Five years into his stewardship of LACMA, having just signed a contract for five more, Govan, 47, has transformed the museum and its reputation. He has overseen the completion of two sleek new exhibition halls by renowned Italian architect Renzo Piano, grown the collection by about 12,000 objects and helped boost annual attendance by some 40%.

But LACMA also has transformed Govan. When he arrived at LACMA, some viewed him rather reductively as an empire builder: the ambitious, fast-talking protege of his onetime boss Thomas Krens, the controversial Guggenheim Museum director known for trying to go global by opening branches around the world. But by now it's clear that Govan's vision for LACMA is not just to make it bigger and better a la Krens.

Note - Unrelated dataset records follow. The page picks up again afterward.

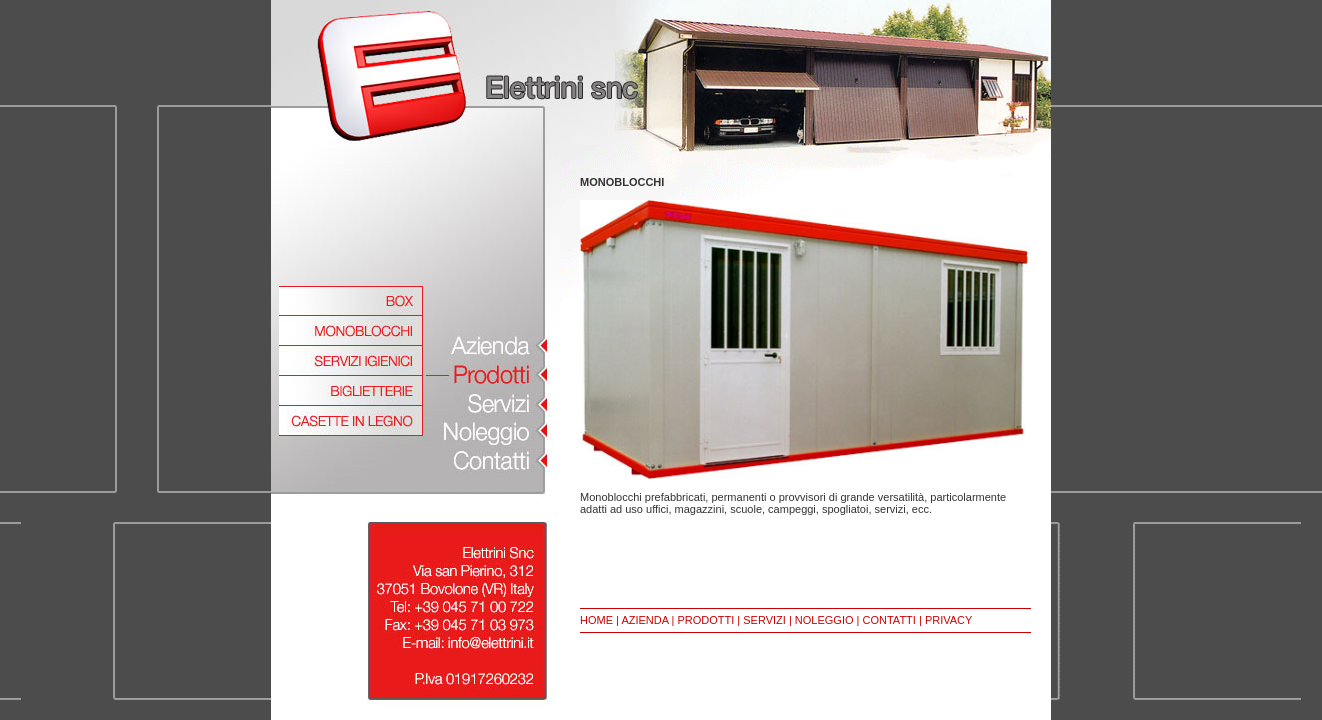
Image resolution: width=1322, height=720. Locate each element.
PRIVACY (948, 620)
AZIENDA (644, 620)
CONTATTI (889, 620)
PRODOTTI (705, 620)
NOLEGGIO (824, 620)
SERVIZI (764, 620)
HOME (596, 620)
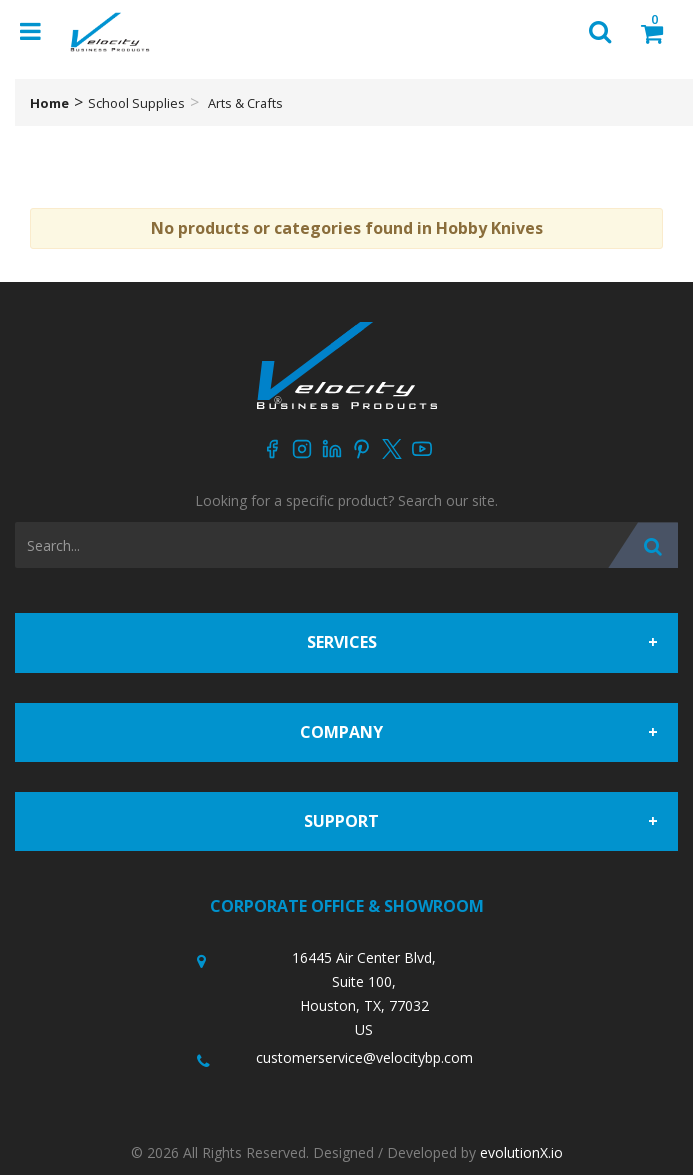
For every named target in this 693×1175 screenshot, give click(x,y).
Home (49, 103)
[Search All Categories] (346, 545)
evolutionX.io (521, 1152)
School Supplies (136, 103)
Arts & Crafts (245, 103)
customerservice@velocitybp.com (364, 1057)
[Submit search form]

It's a museum offering a little something for everyone: art from many centuries inside the galleries and a mix of architectural styles and large-scale artworks like the Heizer outdoors. He has made a point of partnering with other nonprofits in the L.A. film community, art world and beyond, and sees LACMA as an anchor — geographically and also intellectually — for the region's growing cultural community. These days, he is constructing alliances as well as buildings.

"LACMA by its nature could be a great collaborator. We're in the middle of things, we're multidisciplinary, we're multicultural, we're a general art museum," Govan says, "so by definition we can encompass almost everything culturally."

Govan is a "visionary" with a difference, says the artist Jeff Koons, describing realpolitik skills that help the museum leader adapt to economic necessity. "He bridges the impractical and the practical — bringing these vast or grand gestures into the world through his understanding of institutions and the support of businesspeople."

Those skills also are evident in Govan's ability to bounce back from adversity. In what surely ranks as Govan's single biggest setback to date, LACMA's most generous and powerful donor, art patron and philanthropist Eli Broad, announced in 2008 that he would not, after funding a building in his name at LACMA, bequeath his billion-dollar art collection to the museum. Later that year, Broad rode to the rescue of the near-bankrupt downtown Museum of Contemporary Art with a $30-million pledge. Broad's dramatic gesture helped quash a proposal to merge MOCA into Govan's museum.